Nesta semana, oito deputados aliados a Bolsonaro foram novamente ao Supremo, desta vez para pedir a troca do presidente do colegiado, o senador baiano Angelo Coronel (PSD). Eles alegam que o parlamentar tem sido parcial na condução dos trabalhos. Bolsonaristas alegam que o objetivo da CPMI é perseguir o presidente da República. A polêmica da vez entre aliados do presidente e a comissão é o possível convite para que o ex-ministro da Justiça e Segurança Pública, Sergio Moro, deponha no colegiado para falar sobre as acusações contra Bolsonaro.

“A nossa investigação, a partir de uma linha que se tornou muito visível e importante, foi, a partir da denúncia do deputado [Alexandre] Frota e da deputada Joice [Hasselmann], quando eles apresentaram o modus operandi e uma série de nomes e perfis que seriam organizados para disseminação de ódio e fake news do Brasil, que funcionaram na campanha presidencial e estariam funcionando hoje, e que algumas dessas pessoas estariam trabalhando hoje no gabinete da Presidência, tendo montado o que eles chamaram de gabinete do ódio”, afirmou a deputada na rádio A TARDE FM.

Ainda segundo ela, o ex-ministro da Secretaria de Governo de Bolsonaro, general Santos Cruz, deu versão parecida em depoimento na comissão, o que reforçou a linha de investigação envolvendo bolsonaristas.

“Não posso dizer que essa versão foi confirmada, mas foi bem falada pelo ex-ministro Santos Cruz, que ele sabia da existência de uma assessoria de pessoas, nomes que coincidiam com os de pessoas que os deputados noticiavam, dizendo que essas pessoas trabalhavam bem próximas ao presidente, que não tinham qualificação para estarem próximas ao presidente da República e que tinham influência muito grande sobre ele”, relatou a deputada.

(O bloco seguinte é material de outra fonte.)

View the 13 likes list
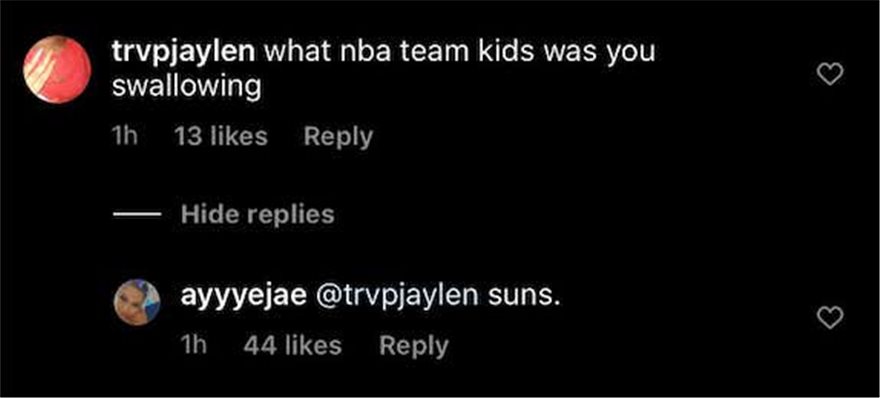 221,136
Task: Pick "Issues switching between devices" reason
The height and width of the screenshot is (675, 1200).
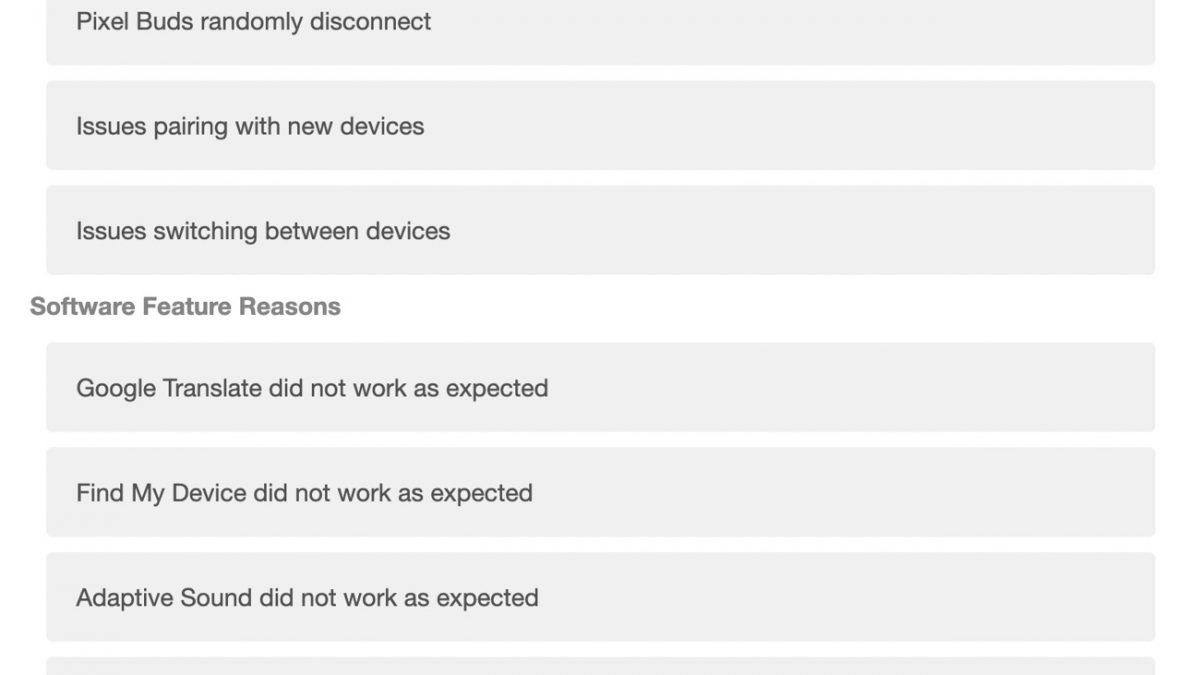Action: click(x=600, y=231)
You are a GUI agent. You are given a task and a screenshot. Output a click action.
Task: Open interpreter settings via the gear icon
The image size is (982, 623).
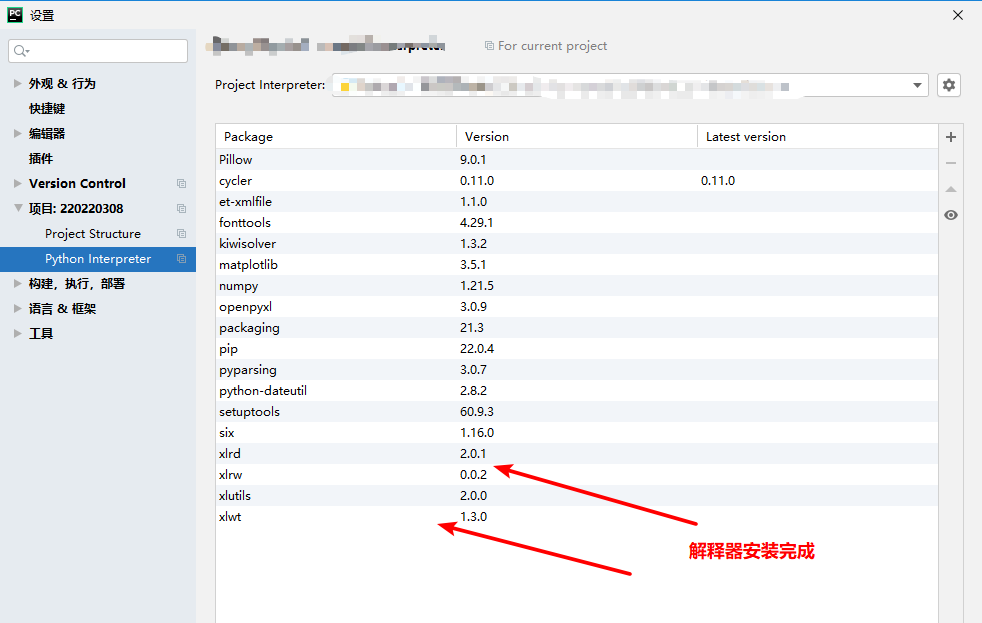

Lídice frisou, no entanto, que a CPMI ainda não chegou a nenhum tipo de conclusão sobre as linhas de investigação adotadas no colegiado. A parlamentar baiana explicou os trabalhos feitos atualmente são diferentes dos de comissões passadas.

“Não é uma investigação igual ao que estava acostumado a se fazer em outras comissões de inquérito. Geralmente, eram feitas a partir de inquéritos já instaladas no Judiciário, com acusações as quais o Parlamento pretendia se aprofundar, ou delações, premiadas ou não, de pessoas com questões relacionadas a recursos públicos, empresas públicas. Elas vinham a partir de uma materialidade de denúncias, que não são o caso desta CPMI.”